What you will do:
Search the entries below for the line containing "You are a GUI"; from there to the end, return every line exactly and add nothing.

Records for this exercise:
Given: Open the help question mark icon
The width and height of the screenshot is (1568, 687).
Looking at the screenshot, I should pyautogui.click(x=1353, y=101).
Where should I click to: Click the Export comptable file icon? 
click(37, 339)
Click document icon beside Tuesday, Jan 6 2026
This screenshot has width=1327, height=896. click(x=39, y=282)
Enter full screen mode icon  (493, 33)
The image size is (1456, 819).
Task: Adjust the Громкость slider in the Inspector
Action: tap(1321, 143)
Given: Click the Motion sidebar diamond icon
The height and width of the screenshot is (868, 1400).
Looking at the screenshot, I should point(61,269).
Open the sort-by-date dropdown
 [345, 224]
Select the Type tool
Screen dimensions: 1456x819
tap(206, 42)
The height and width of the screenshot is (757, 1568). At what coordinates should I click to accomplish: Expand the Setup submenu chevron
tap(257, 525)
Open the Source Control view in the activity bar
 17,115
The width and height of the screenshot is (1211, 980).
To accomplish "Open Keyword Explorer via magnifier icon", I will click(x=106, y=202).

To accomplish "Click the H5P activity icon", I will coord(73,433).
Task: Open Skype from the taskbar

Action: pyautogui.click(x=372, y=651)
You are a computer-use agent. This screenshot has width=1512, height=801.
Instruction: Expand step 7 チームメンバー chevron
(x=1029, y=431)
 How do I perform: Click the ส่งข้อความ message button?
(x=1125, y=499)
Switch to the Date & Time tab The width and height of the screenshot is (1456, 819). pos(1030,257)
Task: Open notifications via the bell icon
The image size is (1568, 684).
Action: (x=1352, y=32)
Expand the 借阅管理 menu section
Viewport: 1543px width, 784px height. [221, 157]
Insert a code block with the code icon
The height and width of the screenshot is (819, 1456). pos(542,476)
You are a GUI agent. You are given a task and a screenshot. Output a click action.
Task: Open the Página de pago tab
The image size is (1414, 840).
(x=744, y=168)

Response:
You are a GUI agent. You are given a task and a screenshot. Output a click action.
Task: Open the Página de pago tab
The image size is (1414, 840).
(x=744, y=168)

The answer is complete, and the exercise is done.